__What is required__
Output a verbatim copy of the data, cut off after the line that contains "Given: Select the 2".

:: Information shown ::

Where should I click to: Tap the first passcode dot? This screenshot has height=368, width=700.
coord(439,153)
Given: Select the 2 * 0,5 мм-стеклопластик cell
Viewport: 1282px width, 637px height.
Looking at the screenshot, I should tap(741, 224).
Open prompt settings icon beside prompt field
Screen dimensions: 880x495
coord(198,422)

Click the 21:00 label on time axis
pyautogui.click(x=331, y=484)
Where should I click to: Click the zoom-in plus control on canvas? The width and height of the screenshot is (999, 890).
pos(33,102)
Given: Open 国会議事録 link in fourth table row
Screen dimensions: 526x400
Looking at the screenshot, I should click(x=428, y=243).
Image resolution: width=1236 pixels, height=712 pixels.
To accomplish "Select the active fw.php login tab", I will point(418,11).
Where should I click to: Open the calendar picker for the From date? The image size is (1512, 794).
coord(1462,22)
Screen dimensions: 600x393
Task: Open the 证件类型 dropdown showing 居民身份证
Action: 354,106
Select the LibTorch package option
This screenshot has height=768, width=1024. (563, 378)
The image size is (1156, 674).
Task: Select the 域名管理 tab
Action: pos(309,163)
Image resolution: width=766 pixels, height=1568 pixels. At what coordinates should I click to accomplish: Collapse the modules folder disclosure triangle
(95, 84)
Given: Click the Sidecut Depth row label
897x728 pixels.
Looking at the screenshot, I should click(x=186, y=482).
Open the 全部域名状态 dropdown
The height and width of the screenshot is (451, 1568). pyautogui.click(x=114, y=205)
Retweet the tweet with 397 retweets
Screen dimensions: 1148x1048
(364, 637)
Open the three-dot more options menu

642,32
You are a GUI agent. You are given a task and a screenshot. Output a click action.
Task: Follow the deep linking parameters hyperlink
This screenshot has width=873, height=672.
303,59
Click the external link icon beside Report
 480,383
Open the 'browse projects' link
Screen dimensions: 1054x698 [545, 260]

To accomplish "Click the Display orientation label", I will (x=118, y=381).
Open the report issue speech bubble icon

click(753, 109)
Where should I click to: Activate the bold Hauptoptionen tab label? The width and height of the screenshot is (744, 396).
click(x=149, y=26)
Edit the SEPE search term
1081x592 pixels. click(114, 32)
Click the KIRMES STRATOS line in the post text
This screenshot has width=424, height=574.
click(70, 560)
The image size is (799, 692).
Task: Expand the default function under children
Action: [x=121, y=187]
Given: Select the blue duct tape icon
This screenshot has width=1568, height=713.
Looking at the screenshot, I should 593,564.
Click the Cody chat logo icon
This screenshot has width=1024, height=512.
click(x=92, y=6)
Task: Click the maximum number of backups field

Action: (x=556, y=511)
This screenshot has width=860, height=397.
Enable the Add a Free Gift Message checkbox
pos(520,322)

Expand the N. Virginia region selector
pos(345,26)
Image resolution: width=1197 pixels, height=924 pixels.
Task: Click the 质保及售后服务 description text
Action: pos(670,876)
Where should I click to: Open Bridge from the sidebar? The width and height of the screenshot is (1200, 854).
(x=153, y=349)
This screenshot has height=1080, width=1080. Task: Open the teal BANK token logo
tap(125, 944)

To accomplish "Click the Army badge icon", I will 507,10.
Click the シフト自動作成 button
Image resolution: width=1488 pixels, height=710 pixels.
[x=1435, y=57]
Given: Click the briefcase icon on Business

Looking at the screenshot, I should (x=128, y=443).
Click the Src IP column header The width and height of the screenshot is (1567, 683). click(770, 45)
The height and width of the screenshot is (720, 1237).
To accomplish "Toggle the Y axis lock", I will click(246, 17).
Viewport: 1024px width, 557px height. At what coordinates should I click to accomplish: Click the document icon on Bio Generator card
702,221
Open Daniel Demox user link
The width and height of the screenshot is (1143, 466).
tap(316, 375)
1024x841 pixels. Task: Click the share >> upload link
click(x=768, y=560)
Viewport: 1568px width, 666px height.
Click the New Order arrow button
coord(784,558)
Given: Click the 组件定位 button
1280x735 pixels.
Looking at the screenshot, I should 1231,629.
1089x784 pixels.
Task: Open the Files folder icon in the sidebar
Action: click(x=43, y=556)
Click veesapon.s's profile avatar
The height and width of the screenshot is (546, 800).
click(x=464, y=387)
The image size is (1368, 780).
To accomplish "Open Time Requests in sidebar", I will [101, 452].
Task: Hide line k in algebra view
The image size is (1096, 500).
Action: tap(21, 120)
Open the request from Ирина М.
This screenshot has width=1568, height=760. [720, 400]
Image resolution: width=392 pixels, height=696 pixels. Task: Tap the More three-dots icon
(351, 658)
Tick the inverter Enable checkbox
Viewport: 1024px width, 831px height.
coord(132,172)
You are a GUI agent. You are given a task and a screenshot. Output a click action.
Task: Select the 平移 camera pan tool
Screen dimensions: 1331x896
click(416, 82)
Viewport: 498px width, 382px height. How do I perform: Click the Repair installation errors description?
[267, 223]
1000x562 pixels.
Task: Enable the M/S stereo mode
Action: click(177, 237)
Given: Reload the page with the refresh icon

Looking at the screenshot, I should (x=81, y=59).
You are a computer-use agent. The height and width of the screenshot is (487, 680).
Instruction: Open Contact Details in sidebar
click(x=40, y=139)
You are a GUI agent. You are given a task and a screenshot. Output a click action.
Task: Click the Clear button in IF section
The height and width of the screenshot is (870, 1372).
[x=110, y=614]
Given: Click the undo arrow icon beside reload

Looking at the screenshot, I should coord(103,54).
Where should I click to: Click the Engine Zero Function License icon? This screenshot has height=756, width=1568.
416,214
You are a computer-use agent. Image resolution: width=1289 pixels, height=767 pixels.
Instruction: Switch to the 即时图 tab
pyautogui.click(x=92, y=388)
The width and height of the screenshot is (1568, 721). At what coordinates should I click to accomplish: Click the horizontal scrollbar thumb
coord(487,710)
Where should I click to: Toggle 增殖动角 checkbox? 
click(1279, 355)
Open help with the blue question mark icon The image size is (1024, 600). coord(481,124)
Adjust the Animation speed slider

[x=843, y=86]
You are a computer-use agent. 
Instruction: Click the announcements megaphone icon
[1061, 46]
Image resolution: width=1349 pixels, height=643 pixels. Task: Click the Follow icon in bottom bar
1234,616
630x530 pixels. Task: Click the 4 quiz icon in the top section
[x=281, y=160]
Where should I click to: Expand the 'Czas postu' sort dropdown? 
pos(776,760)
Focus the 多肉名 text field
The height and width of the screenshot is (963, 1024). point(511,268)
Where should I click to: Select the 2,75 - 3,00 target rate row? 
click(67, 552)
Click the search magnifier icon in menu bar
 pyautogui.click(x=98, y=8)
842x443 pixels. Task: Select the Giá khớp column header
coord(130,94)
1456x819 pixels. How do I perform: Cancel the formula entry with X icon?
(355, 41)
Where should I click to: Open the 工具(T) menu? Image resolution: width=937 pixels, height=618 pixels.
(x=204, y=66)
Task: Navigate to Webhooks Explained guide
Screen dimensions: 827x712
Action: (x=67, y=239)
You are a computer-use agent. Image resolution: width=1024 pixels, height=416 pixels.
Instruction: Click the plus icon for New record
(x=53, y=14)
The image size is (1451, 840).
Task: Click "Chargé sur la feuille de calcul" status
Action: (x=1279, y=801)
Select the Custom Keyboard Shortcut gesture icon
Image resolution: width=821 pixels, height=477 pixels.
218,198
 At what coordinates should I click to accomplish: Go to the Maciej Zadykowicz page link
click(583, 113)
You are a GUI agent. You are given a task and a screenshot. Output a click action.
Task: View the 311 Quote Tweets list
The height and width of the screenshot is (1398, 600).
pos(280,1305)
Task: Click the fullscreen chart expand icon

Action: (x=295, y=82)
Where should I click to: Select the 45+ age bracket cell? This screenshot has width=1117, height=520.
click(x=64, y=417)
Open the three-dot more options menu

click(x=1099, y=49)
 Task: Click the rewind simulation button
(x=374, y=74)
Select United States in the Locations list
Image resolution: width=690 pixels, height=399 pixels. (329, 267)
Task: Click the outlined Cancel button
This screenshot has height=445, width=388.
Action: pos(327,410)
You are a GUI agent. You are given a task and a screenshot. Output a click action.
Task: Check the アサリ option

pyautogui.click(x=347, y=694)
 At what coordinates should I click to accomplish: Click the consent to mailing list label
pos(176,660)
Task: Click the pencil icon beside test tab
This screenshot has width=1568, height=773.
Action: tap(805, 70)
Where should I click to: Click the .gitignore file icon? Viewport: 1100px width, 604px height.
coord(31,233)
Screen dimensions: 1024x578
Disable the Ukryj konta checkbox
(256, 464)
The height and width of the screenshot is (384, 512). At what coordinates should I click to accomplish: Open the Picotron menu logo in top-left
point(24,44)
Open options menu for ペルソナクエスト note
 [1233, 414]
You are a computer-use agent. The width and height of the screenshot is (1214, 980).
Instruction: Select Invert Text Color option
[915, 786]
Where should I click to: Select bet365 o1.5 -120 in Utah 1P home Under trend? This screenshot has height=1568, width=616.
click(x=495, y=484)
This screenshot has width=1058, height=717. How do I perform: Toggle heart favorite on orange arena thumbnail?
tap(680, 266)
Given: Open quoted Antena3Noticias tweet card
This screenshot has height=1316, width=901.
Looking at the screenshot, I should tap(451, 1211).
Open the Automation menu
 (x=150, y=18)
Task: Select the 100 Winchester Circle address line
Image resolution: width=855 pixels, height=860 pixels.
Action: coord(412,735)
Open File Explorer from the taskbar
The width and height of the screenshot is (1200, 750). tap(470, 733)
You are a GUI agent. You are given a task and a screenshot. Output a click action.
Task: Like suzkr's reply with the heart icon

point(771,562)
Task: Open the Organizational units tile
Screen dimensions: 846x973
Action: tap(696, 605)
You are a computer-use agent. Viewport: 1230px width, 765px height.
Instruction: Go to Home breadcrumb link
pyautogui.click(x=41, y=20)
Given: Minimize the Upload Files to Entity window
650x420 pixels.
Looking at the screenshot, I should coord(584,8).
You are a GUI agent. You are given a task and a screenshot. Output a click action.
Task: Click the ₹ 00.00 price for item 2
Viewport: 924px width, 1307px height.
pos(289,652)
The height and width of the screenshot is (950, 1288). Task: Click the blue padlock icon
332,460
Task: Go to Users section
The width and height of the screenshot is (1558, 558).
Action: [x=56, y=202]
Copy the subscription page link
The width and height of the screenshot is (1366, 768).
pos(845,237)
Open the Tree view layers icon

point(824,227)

:::

__Exercise response__
Where should I click to: Tap the first passcode dot? This screenshot has height=368, width=700.
coord(439,153)
Given: Select the 2 * 0,5 мм-стеклопластик cell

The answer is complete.